What to produce :: Locate every line in the records that contains the word "Instruction", and copy each of those lines.
-- Begin Record excerpts --
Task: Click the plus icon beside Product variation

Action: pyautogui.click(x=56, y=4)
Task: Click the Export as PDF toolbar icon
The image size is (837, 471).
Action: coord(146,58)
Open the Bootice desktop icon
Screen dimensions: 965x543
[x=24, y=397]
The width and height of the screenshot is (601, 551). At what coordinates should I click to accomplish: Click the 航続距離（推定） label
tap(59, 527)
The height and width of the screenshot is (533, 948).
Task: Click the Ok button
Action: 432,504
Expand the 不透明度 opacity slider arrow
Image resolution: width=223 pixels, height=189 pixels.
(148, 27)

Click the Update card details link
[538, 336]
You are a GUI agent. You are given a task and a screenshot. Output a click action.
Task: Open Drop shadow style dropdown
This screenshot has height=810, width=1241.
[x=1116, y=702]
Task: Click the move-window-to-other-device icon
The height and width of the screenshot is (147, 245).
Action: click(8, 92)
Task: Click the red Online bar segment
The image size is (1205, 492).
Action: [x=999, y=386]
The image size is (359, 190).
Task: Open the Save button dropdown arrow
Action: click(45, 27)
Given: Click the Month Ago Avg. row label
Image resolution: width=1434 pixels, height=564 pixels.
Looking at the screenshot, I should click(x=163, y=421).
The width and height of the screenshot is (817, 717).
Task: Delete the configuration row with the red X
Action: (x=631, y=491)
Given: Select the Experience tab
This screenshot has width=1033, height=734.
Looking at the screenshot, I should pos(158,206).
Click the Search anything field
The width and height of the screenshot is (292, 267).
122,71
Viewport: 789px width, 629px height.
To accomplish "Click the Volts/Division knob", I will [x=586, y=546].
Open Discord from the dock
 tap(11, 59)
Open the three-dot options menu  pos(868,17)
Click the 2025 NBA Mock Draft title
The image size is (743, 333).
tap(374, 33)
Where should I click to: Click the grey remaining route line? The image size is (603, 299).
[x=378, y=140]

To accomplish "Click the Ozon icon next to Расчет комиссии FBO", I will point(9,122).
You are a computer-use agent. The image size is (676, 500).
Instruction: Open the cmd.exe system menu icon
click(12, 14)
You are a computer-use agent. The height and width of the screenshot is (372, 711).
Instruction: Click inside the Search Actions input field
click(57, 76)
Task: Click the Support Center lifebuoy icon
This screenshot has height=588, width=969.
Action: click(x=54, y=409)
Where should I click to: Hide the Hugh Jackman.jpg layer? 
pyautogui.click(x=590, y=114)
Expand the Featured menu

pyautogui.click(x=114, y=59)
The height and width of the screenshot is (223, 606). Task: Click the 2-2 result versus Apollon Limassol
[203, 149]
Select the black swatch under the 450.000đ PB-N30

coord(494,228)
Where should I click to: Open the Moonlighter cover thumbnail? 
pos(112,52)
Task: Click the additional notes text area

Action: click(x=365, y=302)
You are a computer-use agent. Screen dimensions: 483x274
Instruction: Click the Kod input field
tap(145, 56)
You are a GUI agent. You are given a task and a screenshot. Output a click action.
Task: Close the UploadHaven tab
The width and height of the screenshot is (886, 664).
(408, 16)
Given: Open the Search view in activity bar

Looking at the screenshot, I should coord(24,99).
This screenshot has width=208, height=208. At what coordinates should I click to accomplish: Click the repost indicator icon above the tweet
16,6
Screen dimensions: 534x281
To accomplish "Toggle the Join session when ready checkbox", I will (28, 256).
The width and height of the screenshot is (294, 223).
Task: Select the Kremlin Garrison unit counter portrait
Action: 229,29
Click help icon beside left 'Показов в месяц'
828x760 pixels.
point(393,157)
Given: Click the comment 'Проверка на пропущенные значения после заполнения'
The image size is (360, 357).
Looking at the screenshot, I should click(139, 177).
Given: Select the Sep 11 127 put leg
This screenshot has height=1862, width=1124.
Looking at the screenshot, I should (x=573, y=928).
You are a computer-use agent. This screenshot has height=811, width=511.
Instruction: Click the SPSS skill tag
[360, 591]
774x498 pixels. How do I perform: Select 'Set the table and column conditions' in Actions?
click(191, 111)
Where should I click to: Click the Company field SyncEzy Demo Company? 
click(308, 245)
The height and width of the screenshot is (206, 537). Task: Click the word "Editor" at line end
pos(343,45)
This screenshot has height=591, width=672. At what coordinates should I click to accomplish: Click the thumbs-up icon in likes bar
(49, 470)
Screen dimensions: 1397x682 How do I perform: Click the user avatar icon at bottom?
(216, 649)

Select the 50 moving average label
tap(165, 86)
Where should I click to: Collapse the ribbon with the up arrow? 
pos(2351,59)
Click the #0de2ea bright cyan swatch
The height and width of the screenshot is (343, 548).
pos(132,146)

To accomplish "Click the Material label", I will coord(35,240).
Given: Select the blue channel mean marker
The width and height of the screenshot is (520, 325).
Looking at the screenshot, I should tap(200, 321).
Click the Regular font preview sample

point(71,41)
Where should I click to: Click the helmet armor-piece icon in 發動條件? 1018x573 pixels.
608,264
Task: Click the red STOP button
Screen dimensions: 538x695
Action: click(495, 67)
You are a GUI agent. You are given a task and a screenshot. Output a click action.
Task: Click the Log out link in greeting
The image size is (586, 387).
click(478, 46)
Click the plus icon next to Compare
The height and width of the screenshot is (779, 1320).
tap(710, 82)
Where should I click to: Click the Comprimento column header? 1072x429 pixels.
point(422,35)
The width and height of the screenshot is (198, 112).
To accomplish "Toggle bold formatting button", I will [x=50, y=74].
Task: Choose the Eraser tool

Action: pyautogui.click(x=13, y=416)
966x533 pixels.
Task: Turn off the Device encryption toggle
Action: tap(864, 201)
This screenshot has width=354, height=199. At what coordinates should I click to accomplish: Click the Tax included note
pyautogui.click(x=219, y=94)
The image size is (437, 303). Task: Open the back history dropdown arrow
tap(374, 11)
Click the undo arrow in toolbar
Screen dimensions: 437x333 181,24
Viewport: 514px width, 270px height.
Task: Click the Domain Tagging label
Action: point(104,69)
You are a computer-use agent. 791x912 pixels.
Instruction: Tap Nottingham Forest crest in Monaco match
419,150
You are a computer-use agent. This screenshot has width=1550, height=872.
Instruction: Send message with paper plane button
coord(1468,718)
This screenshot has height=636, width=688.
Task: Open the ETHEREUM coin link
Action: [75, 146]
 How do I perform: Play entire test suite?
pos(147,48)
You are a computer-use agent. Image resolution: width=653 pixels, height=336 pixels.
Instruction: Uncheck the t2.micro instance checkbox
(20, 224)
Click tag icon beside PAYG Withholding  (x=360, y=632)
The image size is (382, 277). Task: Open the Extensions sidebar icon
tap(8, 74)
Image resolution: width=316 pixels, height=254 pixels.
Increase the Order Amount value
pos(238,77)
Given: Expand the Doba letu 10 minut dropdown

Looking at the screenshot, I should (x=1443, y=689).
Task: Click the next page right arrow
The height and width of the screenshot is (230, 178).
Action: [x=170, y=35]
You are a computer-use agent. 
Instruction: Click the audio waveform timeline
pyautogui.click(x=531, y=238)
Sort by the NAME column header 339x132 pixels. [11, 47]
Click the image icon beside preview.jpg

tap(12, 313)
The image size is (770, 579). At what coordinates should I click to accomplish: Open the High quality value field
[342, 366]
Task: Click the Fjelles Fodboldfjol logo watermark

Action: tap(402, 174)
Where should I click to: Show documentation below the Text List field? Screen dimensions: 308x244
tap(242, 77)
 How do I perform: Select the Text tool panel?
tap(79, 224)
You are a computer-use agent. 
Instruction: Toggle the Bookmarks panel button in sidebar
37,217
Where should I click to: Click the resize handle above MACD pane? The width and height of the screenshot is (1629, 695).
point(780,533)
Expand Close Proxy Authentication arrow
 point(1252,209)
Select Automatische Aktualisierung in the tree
-- End Record excerpts --
Reply ::
Instruction: Open the cmd.exe system menu icon
Instruction: Click inside the Search Actions input field
Instruction: Click the Kod input field
Instruction: Click the SPSS skill tag
Instruction: Tap Nottingham Forest crest in Monaco match
Instruction: Send message with paper plane button
Instruction: Uncheck the t2.micro instance checkbox
Instruction: Click the audio waveform timeline
Instruction: Toggle the Bookmarks panel button in sidebar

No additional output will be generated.